The topic for this BotB Short was outsourced to my colleagues at Birds on the Black and the first response back was current coach Willie McGee's 1985 MVP Award, which I immediately jumped on since few things make me happier than writing about basically any Cardinal from that era. So here we go.
First thing's first, while we all love McGee, or at least Cardinals fans from my age-group and above all love McGee, he probably didn't deserve the award. Not because he wasn't great, he was, but someone else was legendary. That someone was Dwight Gooden, who recorded one of the best seasons ever pitched. It was so good, in fact, it spawned one of the greatest images online, courtesy of Baseball Reference (as first brought to my attention by my old colleague, John Fleming, of Viva El Birdos):
(Click here for context.)
Nevertheless, McGee still won the award (Dave Parker, Pedro Guerrero, Gooden, and Tom Herr rounded out the top five), and arguing that he didn't deserve to win on a Cardinals blog doesn't sound like much fun, so let's bunker down and defend the status quo.
First, some stats to put McGee's season in perspective:
.353/.384/.503
151 wRC+
8.2 bWAR
7.1 fWAR
Led the league in batting, hits (216), triples (18); finished third in runs (114) and stolen bases (56); won the second of his three Gold Gloves in center field; won his first and only Silver Slugger Award.
Now, if all you need is a WAR leaderboard, and believe that position players are inherently more valuable than pitchers for the sole reason that they play every day, then McGee is quite defensibly your guy. By bWAR, McGee (8.2) stood at the very top for position players in 1985, just ahead of Guerrero and Tim Raines. By fWAR, McGee (7.1) was third behind these same two players. No shame there.

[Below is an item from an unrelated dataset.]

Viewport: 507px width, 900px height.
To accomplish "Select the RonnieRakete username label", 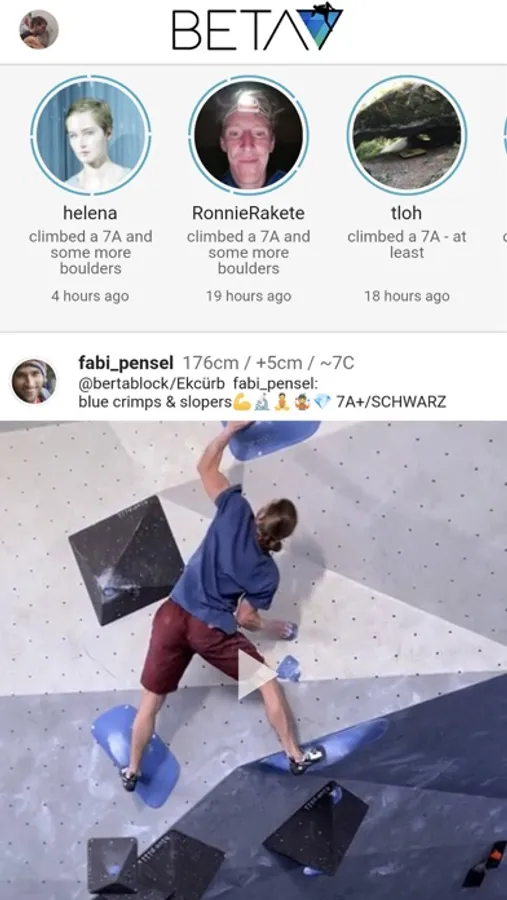I will click(249, 213).
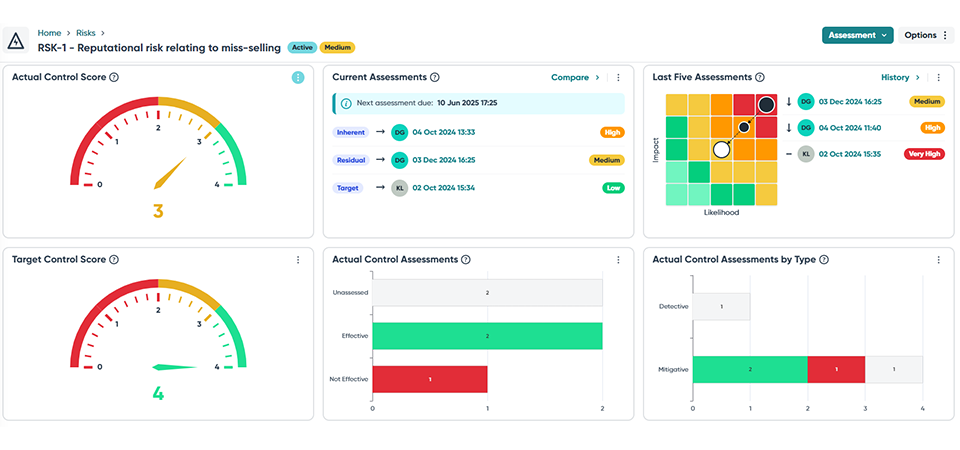Open Target Control Score three-dot menu

coord(298,260)
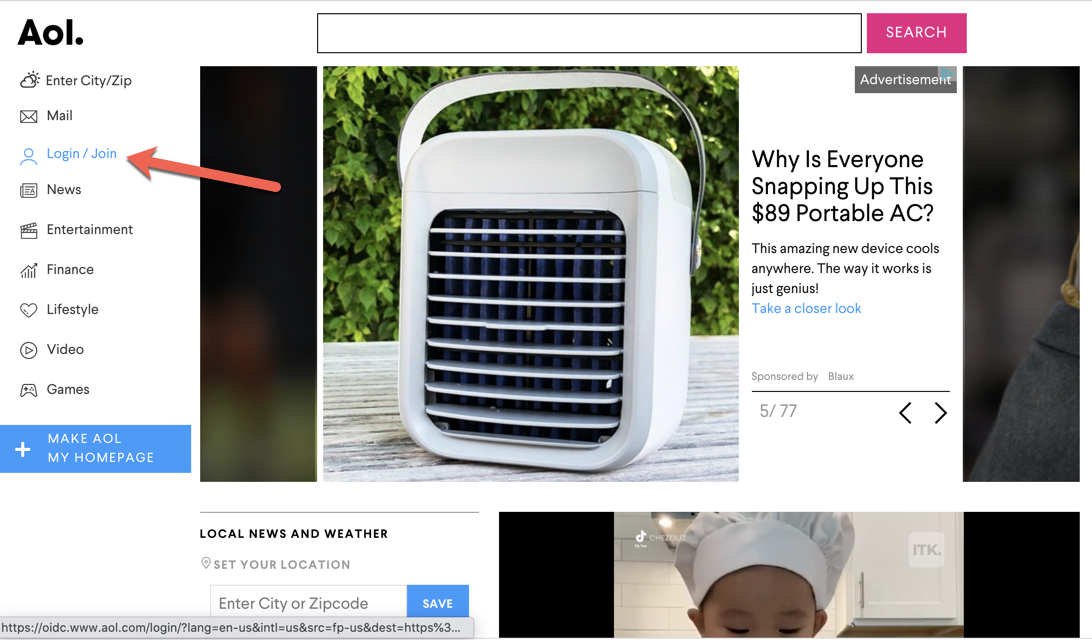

If you need an MVP season to be uniquely good in some fashion, no problem there either. Ty Cobb typically reached base at a higher clip than .384, but that aside, McGee's 1985 season was like some throwback to the great players of old. Per Baseball Reference's Play Index, here's how many players since 1901 to have hit at least .350, with 15 or more triples, while stealing at least 50 bases:
There are more important stats conveniently omitted from the criteria above, but that's a memorable season regardless. The time-gap between McGee and George Sisler alone is something everyone should love and admire.
Or, to identify your league MVP, maybe you just need to find the best player on the best team and call it a day. In 1985 that team was the Cardinals - the only team in MLB to win at least 100 games - and that player was McGee. That's a perfectly simplistic, principled (possibly flawed!) way to ensure you're not wasting too much time litigating the merits of an award when you could be outside living. And that's possibly what the voters did in 1985. Cheers to them, I say.